PASSPORT PLEASE
A. is taking me to Israel at the end of April for two weeks. It's my birthday present. I'm quite excited although a tad nervous because in addition to being the Holyland, it's also a place where people blow themselves up on buses and in malls and on crowded streets. Still if you're going to visit the middle east I think it's best to go with someone who speaks the language.
His mom is currently staying with me because he thought he'd be done remodeling his place before she got here. He wasn't. So she's been cooking up a storm and loading my refrigerator with more food than it's ever seen. Food that's been fried in oil, an activity that's never before taken place in my house because my mom didn't use oil, hell she barely used butter. I was raised with Pam, the no stick spray, which also contains no calories. Oil has a lot of calories, all from fat, and they get sucked up into the fried food making it oh so tasty and of course, fattening.
So much for my plan to lose 10 pounds before we leave.
As I write this she's at home cleaning my house. I would imagine that my house will never have been so clean. I could choose to feel intruded upon I suppose, but I don't. I'm so damn glad she's there. A. had surgery last week on Thursday. It was back surgery that had been billed as minimally invasive, to remove two large herniations that were protruding into his spinal cord and impinging on a nerve. Althoug he was able to get up and walk around and come home after surgery he's one of those people who won't take pain medication. He said, "I need to feel the pain to process this experience." Seriously, he said that. So I took the pain medication because it's no fun to be around someone who's in a lot of pain. It's painful.
He also got a complication wherein the space that was occupied by the herniation was next occupied by air and this little bubble created a brain splitting headache that wouldn't go away until we went back to the doc on Monday and he fixed it using a looooong needle. I'm really glad I wasn't in the room to watch that. I would've needed some more medication.

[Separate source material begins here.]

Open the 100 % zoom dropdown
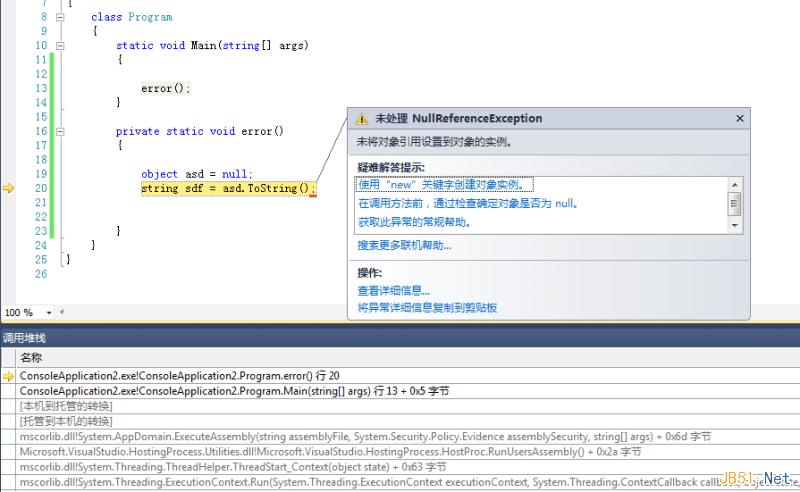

So with new roommates (Adi, his mom and for one week his brother) and the drama around the surgery, I kind of forgot to renew my passport. I could've renewed it by mail if I'd taken care of it back in January, but I didn't know I'd be needing it so it expired and I had to go to a Passport Acceptance office with a new application and my old passport.
I got new pictures taken. Twice. The first set I looked insane and I carried a drivers license with one of those photos on it for too long, your passport is fifteen years so I wanted a pretty picture. I chose a lovely blue sweater for the next photos so that my eyes would be blue and the pictures came out good enough that I could live with them on this official document. Except that when I went to the Passport Acceptance office today, with no time to spare, I was informed that the background was too pink. It needs to be white. I tried to talk the officer into seeing how it wasn't really pink, more of a blush which is actually a shade of white and I should know because I just spent a serious amount of time with one of those color chip bricks picking out paint for A.'s kitchen, but she shook her head emphatically and told me NO.

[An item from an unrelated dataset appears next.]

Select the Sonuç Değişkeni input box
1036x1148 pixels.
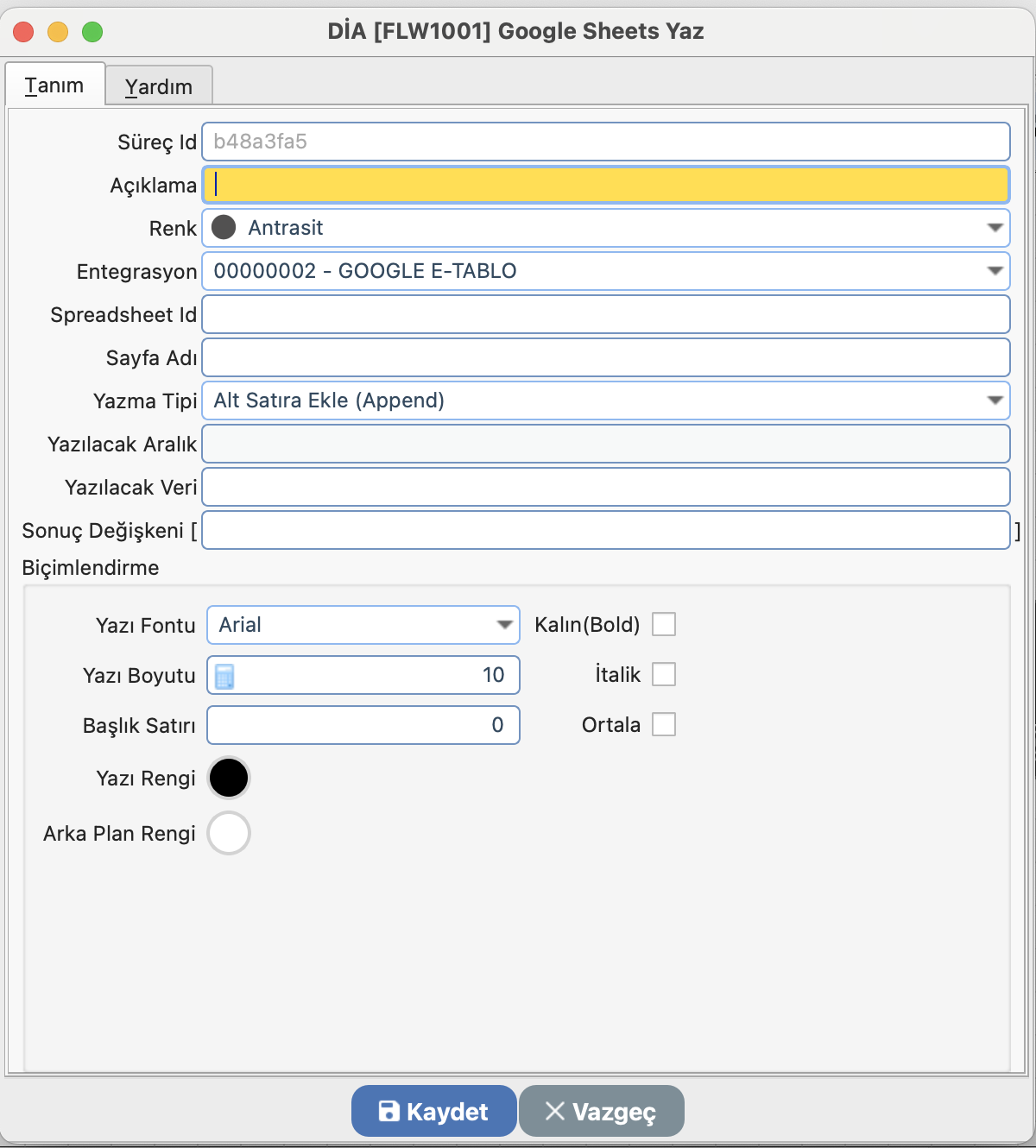[605, 530]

I was too tired to fight with her. A. hasn't been sleeping very well and the last two nights I averaged about four hours, so I submitted to having my photo taken in the back room of the post office. The sign on the mirror had the Erma Bombeck quote on it that says something like, If you look good in your passport photo, you're not sane enough to travel.
All I know is that my passport photo? It's pretty much the exact picture of what I'm going to look like after the twenty hour flight to Tel Aviv.
I'm trying to see this as a good thing since I'm traveling to a country where that stuff really matters.